I love the deep woods. That's where I go when I feel like I really, really need it. I'm also trying in my own life and thoughts to not set up a false economy between what counts as real nature, and what doesn't. Just being under the sky, for me, is nature. I live next to a cemetery, and walking in the cemetery and looking at the stones or moss or seeing what mushrooms came up because it rained yesterday. I love the deep woods, but more and more I'm trying to bring an intentionality to seeing that my own body is as much nature as any oak tree I find in the middle of a deep forest—and that's the same with a dandelion coming up through a sidewalk. That kind of noticing of nature and the commonplace means that we find ourselves in nature a lot more frequently, in a way that is very helpful for me because then my support, my medicine, my philosophical anchor is always with me.

What's on the horizon for you creatively that you're most excited about?
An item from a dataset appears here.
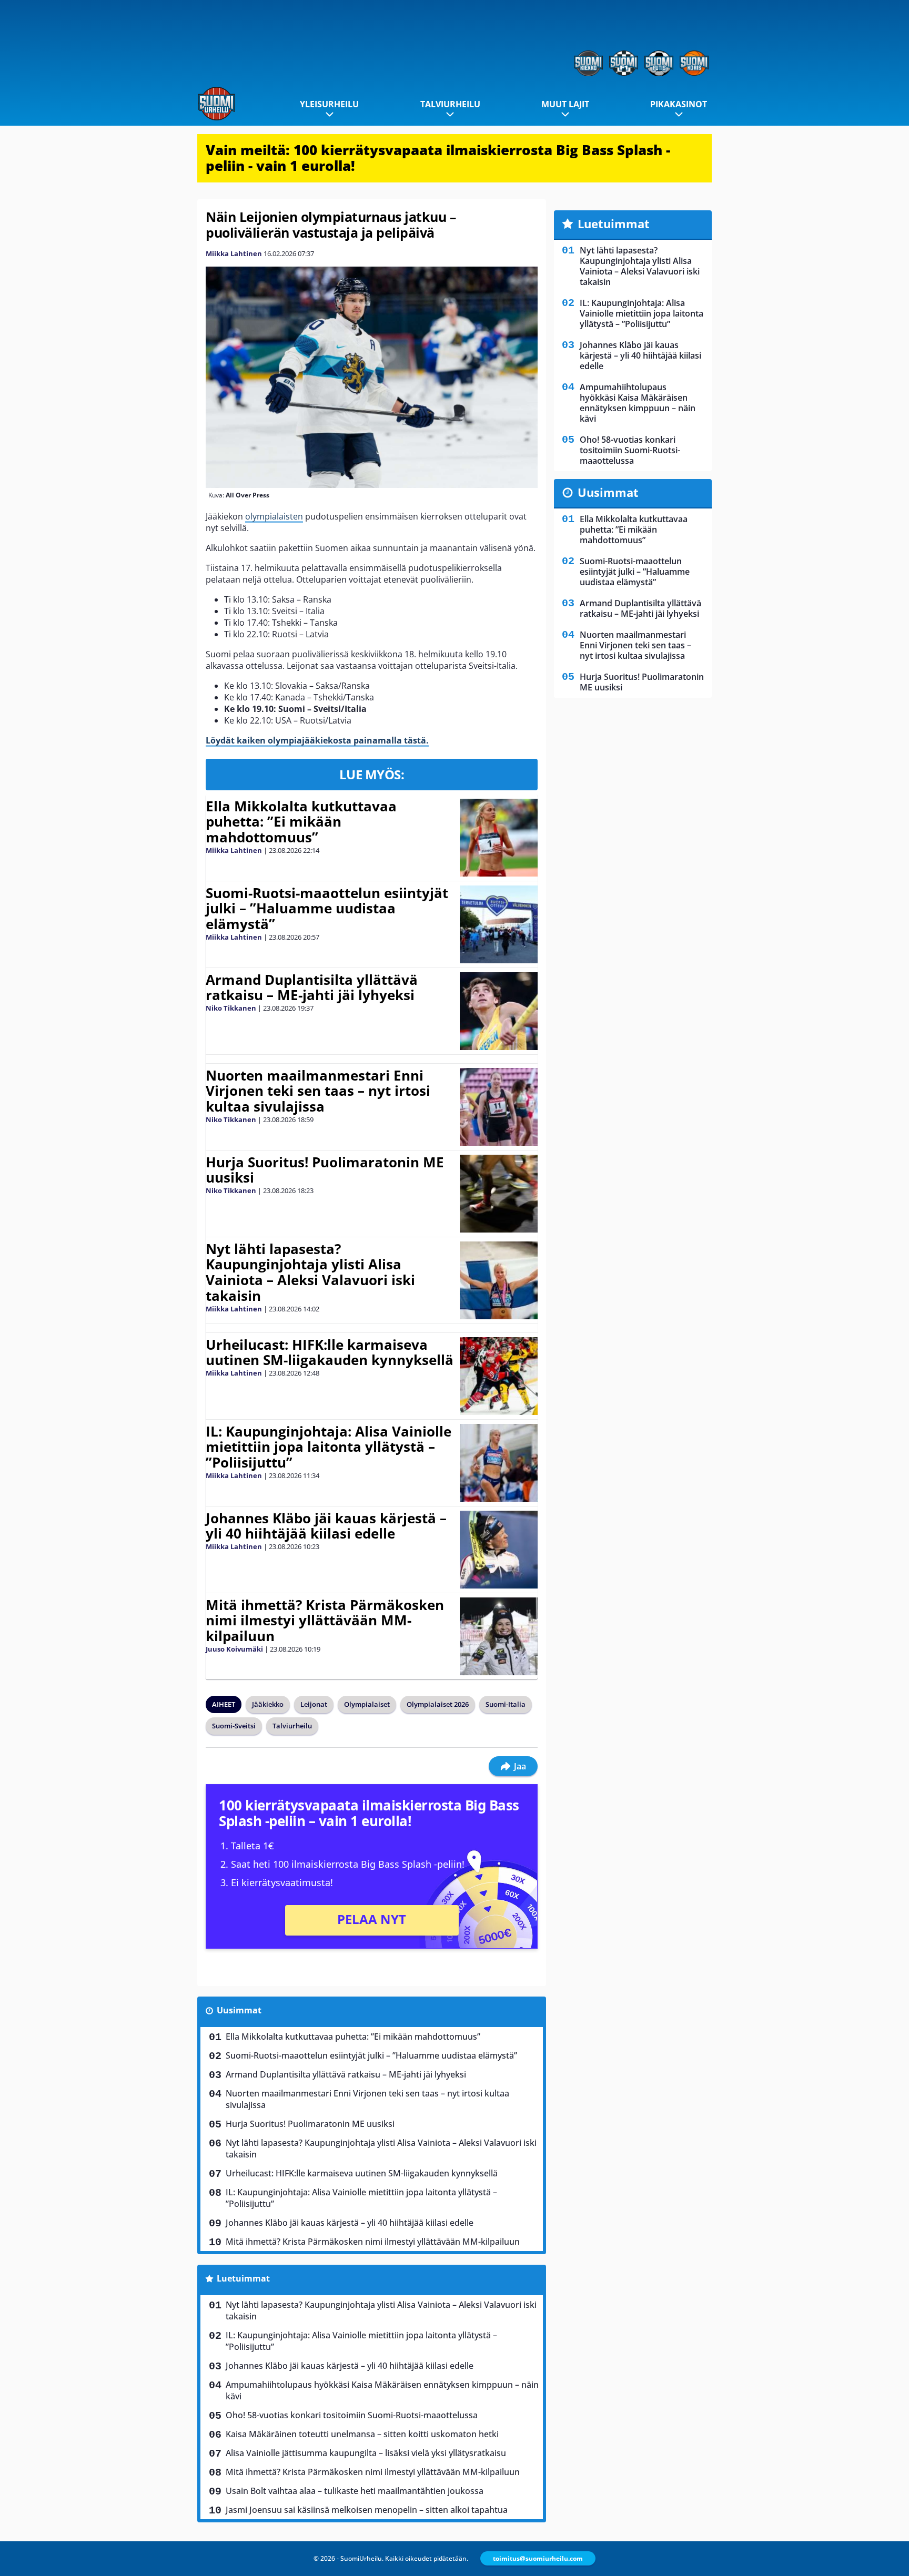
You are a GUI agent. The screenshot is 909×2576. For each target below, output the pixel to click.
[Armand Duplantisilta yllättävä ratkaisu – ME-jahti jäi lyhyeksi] (498, 1011)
I have a book coming out in October next year. It's a non-fiction book through Timber Press. It's a personal narrative about my lifelong struggle with depression, and how nature has informed that struggle. That book is called Something in the Woods Loves You.

That's amazing. Congratulations.

Thank you. I'm very excited about it, and I'm proud of it. It's a different kind of writing than I've done before. It was sort of intense and personal, and poetry is so much a part of how I interact with nature. There was a lot of poetry involved in that book.

And I have a third poetry collection that I'm sanding the rough edges off of. It's coming soon as well.

Then I’d like to get back to the podcast. I've been kind of on hiatus. It might sound silly but, the podcast is often my recreation. I’ve hit the limits of my energy with these other projects, but things are calming down a little bit and I'm looking forward to getting back into my podcast world in the next couple months.